* 本文抜粋
++++++
Total Annual Bluetooth Device Shipments / Bluetooth SIG

図1 Bluetoothを搭載したデバイスの出荷数 27年に76億個に 出典:Bluetooth SIG


Bluetooth SIGは、2018年から2022年までのCAGR(年平均成長率)は6.6%という実績
を示したが、2023年から27年までには8.9%に跳ね上がると予想する(参考資料1)。なぜこれほど強気の予想ができるのか。Bluetooth技術が性能や使い勝手、消費電力など進化すると同時に、それを使う応用を拡大しているからだ。応用をこれから見ていこう。

近距離通信としてのBluetoothには、従来からあるBluetooth Classicから低消費電力のBluetooth LE(Low Energy)版の二つの規格がある。古いパソコンやスマホともつなげるような場合にはClassicを、最近の低消費電力を求める場合はLEを使うが、チップとしては両方に対応するICもある。ただ、2027年までには全Bluetoothデバイスの97%がBluetooth LEに変わるだろうと予測する。
++++++
* 練習用の行
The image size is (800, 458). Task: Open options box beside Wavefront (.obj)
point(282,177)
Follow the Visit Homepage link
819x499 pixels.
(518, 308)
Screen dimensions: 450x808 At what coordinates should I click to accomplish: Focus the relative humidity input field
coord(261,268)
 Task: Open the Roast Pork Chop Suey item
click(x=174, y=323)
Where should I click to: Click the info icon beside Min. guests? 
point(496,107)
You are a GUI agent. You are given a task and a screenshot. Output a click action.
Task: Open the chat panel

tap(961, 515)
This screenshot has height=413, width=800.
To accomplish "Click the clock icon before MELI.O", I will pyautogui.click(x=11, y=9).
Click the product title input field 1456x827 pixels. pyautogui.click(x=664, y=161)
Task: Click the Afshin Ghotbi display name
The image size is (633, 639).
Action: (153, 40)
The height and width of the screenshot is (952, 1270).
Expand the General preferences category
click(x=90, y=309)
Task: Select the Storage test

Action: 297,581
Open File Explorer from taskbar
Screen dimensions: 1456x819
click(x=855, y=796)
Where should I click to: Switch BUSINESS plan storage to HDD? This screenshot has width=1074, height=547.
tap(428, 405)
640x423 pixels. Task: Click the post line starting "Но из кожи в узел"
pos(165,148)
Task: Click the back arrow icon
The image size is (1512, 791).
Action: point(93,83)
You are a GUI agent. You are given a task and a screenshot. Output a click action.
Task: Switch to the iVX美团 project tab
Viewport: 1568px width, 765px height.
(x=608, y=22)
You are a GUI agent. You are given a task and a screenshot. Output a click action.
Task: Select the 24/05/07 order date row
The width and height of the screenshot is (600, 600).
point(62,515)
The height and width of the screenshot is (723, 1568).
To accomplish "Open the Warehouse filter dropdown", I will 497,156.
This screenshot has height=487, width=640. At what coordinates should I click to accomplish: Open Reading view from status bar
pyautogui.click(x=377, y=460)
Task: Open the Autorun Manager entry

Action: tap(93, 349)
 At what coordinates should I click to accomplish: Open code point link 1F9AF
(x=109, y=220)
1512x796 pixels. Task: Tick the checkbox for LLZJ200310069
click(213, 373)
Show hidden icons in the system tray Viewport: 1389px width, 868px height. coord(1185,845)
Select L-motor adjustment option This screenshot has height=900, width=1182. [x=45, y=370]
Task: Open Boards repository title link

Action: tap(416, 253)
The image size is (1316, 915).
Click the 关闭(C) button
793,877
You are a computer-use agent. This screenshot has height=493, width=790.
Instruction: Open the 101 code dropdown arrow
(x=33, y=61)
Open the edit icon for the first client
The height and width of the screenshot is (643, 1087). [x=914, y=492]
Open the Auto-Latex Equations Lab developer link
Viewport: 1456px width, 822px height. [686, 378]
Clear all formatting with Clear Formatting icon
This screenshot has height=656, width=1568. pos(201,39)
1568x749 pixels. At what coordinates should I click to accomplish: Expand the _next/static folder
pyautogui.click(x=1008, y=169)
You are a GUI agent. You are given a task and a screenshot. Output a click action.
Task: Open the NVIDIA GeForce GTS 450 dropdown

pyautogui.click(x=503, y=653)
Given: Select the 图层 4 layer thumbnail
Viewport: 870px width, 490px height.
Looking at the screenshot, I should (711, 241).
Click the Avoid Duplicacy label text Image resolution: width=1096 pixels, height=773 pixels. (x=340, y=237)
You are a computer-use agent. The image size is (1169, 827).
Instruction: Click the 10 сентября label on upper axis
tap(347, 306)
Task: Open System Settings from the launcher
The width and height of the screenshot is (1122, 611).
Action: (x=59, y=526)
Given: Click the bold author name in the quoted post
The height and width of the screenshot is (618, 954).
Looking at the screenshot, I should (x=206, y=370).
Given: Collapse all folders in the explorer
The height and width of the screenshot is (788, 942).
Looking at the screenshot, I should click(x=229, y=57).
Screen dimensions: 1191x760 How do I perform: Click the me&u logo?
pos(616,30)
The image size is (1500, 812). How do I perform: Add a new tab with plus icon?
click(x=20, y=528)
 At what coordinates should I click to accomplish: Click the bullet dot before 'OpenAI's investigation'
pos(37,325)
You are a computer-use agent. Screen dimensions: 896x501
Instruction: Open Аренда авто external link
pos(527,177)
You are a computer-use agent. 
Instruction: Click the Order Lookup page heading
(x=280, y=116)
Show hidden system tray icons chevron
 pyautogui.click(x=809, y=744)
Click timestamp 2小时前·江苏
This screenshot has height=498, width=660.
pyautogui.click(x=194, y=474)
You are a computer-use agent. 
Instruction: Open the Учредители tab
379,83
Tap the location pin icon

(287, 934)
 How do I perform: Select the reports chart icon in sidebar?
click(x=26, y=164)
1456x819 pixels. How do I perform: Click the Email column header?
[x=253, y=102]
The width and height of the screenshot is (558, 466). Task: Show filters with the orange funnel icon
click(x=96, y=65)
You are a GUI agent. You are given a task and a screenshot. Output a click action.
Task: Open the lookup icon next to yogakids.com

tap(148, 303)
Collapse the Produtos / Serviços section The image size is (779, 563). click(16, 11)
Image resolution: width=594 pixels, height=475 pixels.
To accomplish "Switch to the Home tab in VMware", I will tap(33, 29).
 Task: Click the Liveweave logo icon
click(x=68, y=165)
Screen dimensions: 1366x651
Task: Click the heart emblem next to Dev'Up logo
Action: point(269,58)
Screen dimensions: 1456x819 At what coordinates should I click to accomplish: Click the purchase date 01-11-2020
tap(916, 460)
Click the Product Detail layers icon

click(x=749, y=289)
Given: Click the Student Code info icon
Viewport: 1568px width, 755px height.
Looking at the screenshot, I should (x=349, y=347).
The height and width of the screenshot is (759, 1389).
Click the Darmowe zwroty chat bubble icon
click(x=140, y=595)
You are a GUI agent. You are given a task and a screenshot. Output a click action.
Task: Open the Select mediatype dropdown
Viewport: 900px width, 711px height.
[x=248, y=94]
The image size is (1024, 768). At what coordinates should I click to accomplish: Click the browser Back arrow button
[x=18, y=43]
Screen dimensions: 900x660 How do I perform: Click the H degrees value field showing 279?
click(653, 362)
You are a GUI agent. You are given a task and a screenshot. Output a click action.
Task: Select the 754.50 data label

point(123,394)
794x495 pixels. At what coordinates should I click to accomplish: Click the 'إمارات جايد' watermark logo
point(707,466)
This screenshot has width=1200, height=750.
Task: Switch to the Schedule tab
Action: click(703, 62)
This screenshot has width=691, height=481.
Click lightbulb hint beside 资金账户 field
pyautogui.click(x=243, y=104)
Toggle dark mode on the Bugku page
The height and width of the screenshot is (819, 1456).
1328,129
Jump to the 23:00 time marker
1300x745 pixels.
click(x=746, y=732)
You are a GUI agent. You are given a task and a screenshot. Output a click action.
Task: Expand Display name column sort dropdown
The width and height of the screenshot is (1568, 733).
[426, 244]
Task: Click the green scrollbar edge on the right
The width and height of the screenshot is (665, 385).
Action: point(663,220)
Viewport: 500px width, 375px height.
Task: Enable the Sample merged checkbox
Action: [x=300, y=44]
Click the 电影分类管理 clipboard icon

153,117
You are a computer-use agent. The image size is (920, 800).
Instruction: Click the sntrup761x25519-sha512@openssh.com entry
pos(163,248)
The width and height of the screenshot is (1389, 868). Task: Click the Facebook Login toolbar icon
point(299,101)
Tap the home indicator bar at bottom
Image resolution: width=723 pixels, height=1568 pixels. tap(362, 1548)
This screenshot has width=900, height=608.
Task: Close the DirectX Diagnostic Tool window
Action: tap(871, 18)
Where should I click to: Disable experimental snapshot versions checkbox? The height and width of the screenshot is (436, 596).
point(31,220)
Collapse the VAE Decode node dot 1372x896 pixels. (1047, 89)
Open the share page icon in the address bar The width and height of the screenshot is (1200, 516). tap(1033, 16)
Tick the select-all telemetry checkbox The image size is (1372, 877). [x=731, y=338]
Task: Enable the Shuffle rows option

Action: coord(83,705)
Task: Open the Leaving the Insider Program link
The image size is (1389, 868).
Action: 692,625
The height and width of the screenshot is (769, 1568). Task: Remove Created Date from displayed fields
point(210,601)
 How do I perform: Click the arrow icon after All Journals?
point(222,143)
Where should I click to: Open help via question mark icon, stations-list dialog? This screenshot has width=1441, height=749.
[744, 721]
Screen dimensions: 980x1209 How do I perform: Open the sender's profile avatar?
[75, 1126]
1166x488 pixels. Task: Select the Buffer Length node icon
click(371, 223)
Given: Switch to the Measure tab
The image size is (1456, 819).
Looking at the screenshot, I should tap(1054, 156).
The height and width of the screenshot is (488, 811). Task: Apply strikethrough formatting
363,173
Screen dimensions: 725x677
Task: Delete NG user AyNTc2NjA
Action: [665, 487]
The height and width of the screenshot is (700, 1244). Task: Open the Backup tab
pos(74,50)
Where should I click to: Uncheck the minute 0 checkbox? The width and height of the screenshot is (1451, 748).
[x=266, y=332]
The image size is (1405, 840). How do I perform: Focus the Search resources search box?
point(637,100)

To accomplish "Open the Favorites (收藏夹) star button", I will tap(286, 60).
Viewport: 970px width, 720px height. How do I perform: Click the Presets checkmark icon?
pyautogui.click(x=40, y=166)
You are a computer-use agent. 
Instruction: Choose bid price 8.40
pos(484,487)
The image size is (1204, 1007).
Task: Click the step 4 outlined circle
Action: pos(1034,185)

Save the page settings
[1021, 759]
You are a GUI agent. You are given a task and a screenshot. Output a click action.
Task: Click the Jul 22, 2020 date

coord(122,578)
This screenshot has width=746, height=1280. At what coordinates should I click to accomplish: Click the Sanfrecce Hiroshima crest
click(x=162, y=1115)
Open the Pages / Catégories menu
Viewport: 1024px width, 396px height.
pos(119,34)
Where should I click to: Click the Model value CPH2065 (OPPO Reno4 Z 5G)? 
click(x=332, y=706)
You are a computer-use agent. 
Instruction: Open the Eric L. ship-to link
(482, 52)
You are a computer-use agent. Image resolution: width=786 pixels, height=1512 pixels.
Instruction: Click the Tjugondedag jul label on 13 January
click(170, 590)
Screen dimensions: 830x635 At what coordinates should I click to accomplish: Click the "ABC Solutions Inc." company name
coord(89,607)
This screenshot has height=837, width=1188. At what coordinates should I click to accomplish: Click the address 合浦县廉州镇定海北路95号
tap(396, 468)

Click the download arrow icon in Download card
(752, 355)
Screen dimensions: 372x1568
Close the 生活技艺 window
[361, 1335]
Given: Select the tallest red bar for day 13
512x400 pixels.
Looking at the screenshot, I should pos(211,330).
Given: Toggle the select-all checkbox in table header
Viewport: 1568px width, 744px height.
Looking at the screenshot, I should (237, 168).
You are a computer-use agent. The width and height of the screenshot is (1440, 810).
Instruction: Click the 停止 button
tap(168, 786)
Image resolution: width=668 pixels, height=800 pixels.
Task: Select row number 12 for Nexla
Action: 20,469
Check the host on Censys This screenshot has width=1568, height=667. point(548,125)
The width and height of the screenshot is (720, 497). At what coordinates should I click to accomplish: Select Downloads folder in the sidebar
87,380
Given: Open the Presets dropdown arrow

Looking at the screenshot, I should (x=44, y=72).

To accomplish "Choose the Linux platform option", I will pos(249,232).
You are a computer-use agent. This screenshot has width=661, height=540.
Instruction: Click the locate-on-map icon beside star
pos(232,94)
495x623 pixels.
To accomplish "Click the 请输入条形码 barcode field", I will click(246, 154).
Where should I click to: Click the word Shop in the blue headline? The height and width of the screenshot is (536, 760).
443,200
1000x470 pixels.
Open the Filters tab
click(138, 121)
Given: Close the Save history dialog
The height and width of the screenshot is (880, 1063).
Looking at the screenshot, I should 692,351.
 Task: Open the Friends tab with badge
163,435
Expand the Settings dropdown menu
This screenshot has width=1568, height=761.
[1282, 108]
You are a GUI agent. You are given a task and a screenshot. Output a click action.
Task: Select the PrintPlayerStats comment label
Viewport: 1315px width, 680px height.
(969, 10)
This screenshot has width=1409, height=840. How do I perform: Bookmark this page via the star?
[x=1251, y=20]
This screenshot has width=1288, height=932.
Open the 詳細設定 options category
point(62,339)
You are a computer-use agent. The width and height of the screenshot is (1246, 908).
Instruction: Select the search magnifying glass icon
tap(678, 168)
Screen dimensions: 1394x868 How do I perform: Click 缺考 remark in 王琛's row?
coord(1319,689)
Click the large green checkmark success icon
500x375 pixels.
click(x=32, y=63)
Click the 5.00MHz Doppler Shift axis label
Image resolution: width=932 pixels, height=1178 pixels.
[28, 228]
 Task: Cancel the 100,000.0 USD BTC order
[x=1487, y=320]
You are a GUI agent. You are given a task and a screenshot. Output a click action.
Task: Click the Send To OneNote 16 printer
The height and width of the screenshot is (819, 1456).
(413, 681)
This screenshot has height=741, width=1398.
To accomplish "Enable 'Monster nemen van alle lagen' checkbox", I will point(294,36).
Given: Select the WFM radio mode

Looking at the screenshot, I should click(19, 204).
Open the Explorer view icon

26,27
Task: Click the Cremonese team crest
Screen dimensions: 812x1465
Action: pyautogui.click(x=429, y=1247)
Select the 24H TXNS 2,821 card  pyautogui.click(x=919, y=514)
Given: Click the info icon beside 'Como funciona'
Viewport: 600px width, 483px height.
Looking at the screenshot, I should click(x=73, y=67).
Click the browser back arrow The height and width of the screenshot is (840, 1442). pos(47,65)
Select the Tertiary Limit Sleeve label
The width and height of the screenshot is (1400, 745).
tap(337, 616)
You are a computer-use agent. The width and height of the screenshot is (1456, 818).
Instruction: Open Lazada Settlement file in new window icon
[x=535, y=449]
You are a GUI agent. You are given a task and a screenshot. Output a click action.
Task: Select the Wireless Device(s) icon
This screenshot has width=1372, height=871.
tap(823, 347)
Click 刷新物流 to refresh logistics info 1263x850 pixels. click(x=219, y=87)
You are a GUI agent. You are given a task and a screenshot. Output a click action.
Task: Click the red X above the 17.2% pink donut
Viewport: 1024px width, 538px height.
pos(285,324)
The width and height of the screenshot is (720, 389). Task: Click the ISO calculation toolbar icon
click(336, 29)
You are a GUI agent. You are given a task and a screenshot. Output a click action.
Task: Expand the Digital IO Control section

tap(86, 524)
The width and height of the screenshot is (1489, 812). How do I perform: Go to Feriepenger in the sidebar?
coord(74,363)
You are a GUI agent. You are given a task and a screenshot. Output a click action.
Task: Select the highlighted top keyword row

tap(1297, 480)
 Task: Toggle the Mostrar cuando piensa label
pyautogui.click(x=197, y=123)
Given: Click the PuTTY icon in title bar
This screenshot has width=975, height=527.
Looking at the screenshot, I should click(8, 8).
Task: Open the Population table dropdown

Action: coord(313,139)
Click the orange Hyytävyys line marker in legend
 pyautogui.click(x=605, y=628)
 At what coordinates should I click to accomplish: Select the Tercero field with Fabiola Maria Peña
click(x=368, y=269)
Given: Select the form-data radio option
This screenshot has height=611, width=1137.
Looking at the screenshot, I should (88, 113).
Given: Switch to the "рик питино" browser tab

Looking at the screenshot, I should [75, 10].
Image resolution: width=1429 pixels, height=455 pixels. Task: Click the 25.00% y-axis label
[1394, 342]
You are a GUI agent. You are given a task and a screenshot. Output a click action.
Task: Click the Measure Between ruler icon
++++++
* 練習課題
a) 本文抜粋について、次の問いに答えてください。
(i) Bluetooth SIGが示した2018年から2022年までのCAGR(年平均成長率)の実績は何%ですか。
(ii) 近距離通信としてのBluetoothにある二つの規格は何ですか。
(iii) 2027年までに全Bluetoothデバイスの何%がBluetooth LEに変わると予測されていますか。
b) 行のうち、「Collapse the Produtos」を含む行から「Action: point(269,58)」を含む行までを、両端の行も含めてそのまま書き出してください。
本文抜粋と行は、互いに関係のない別々の資料です。

* 各課題の解答
a)
(i) 6.6%
(ii) Bluetooth ClassicとBluetooth LE(Low Energy)
(iii) 97%

b)
Collapse the Produtos / Serviços section The image size is (779, 563). click(16, 11)
Image resolution: width=594 pixels, height=475 pixels.
To accomplish "Switch to the Home tab in VMware", I will tap(33, 29).
 Task: Click the Liveweave logo icon
click(x=68, y=165)
Screen dimensions: 1366x651
Task: Click the heart emblem next to Dev'Up logo
Action: point(269,58)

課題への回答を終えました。